堂安や冨安には負けられない!“違い”を生み出せる中山雄太が柏をJ1残留へ導く

2018年10月21日 鈴木潤

CBの人材難が低迷を招いた原因のひとつだった

中山は名古屋戦で怪我からの復帰後リーグ戦初スタメンを飾った。写真:茂木あきら(サッカーダイジェスト写真部)

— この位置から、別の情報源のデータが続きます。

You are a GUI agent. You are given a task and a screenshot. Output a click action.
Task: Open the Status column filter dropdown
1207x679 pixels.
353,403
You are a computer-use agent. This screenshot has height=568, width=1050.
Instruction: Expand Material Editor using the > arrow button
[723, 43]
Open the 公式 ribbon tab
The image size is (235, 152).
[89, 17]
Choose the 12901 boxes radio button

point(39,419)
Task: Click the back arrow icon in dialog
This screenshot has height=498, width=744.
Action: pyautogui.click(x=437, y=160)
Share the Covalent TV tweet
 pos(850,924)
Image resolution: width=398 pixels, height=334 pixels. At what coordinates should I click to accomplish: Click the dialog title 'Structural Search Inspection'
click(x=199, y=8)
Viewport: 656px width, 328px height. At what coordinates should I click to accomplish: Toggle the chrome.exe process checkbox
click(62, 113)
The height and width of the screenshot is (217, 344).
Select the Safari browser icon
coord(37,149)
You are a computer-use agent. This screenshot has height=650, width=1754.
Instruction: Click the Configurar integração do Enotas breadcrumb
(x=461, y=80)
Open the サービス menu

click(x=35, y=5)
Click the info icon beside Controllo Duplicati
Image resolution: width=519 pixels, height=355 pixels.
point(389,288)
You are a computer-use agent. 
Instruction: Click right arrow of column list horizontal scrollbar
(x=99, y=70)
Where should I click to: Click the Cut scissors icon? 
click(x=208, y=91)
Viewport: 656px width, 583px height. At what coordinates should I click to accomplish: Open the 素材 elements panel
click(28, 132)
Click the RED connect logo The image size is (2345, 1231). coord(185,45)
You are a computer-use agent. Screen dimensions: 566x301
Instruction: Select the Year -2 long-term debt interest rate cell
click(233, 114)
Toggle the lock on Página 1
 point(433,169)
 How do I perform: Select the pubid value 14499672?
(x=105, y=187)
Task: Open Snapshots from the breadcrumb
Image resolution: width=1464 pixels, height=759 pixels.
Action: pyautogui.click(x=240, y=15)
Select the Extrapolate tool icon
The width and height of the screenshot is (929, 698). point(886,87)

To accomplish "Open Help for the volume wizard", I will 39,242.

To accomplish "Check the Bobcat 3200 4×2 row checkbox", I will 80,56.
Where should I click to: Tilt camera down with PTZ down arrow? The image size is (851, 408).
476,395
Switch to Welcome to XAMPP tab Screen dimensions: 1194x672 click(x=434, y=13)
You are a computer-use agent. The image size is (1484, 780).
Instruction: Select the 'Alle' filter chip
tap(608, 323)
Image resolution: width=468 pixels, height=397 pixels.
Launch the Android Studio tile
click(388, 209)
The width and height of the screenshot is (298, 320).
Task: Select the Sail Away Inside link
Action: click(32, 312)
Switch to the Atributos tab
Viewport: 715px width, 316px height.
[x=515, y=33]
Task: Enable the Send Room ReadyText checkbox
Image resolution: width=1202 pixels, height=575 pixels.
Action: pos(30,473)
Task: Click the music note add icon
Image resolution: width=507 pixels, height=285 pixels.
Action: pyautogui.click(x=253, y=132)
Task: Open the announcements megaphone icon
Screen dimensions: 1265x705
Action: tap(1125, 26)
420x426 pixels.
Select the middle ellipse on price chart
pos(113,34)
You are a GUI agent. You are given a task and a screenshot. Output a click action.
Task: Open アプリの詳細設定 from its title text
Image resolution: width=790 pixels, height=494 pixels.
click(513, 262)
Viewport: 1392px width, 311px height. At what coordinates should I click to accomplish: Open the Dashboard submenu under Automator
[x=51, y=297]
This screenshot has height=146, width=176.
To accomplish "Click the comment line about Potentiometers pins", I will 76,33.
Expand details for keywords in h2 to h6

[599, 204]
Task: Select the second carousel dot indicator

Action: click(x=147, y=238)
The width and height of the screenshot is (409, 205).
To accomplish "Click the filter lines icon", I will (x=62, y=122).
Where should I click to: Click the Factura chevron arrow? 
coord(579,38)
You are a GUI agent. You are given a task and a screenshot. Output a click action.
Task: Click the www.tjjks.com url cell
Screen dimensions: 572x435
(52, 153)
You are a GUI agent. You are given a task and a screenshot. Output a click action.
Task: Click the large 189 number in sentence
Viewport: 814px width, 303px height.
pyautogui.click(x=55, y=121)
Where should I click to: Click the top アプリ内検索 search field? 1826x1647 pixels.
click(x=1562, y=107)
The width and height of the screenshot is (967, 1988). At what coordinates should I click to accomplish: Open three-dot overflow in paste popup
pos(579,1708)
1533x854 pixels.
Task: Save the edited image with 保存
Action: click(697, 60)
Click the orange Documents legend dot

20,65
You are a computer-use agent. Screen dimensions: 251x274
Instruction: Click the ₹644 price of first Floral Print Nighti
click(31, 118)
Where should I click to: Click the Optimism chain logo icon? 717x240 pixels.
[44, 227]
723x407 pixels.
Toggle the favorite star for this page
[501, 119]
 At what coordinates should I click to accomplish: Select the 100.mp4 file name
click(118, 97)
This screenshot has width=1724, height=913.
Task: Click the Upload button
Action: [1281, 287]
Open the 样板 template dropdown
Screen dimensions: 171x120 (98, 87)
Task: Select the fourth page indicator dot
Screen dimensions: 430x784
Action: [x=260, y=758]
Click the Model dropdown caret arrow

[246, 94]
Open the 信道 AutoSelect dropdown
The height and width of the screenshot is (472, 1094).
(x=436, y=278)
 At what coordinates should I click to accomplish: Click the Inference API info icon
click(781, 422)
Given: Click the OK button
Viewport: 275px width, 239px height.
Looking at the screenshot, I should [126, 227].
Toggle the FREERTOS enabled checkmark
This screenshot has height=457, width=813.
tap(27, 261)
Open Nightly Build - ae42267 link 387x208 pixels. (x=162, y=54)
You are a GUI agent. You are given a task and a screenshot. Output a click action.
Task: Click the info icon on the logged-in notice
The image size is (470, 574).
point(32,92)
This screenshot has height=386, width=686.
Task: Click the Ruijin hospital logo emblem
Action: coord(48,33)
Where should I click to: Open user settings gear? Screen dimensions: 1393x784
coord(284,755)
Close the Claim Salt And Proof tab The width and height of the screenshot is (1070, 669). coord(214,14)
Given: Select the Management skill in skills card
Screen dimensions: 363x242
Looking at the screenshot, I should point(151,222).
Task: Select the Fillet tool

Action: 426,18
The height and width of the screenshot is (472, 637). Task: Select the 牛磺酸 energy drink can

 今季の柏は中断以降、CBの人材難に苦しめられてきた。中谷進之介は名古屋へ移籍し、中山雄太は6月のトゥーロン国際大会の負傷によって長期離脱を余儀なくされた。ベテランの鎌田次郎も怪我で戦列を離れ、新加入のナタン・ヒベイロは戦力として食い込めず、パク・ジョンスは著しく調子を落としている。これらは今季の低迷を招いた原因のひとつでもある。
 
 だが、その問題は改善の兆しを見せつつある。9月の鈴木大輔の移籍加入に続き、前節の広島戦で中山が5か月ぶりに戦列復帰を果たした。そして今回の名古屋戦では、中山が復帰後リーグ戦初スタメンを飾り、数々のプレーで最終ラインでは違いを見せた。
 
「名古屋は前半、前からプレッシャーに来ることが多かったので、そこで来たら自分が剥がせばいいぐらいに思っていました」(中山)
 
 相手FWが勢いを持って中山へプレッシャーを仕掛けても、彼はその勢いに怯むどころか、相手が自分に寄せてきてくれるのはむしろ大歓迎。餌を撒くかのようにあえて相手を食いつかせ、中山独特の駆け引きのうまさと柔軟なボールテクニックでプレッシャーを剥がした後は、自ら敵陣へボールを運んでいく。もし他の選手がプレッシャーに来るのなら、そのズレを利用して空いたスペースを突くか、フリーになった味方選手へパスを付ける。さらに視野も広いため、両サイドに広大なスペースを見つければ、伊東純也やクリスティアーノへ送る正確無比のフィードで局面をガラリと変える。それらは中山不在時の夏場には見られなかった攻撃の形だ。
 
「雄太がボールを持った時にはクリス(クリスティアーノ)に絶対に蹴ってくるから、そこは意識していた」(中谷)
 
 初の古巣対戦となった中谷は、長らくコンビを組んでいた中山の特長を熟知するからこそ、そこには強い警戒の念を持っていた。
 
 広島戦の復帰から、ルヴァンカップを含めて名古屋戦が4試合目。5か月も実戦から離れていたとあって、必ずしもコンディションや試合勘は万全とは言えないが、中山自身は「試合を重ねるごとに上がってきている」と語っている。裏を返せばまだ万全な状態ではないにも関わらず、これだけのクオリティを発揮できるのだ。これからリーグ終盤戦に向けて、中山のプレーの精度はさらに研ぎ澄まされていくことが予想される。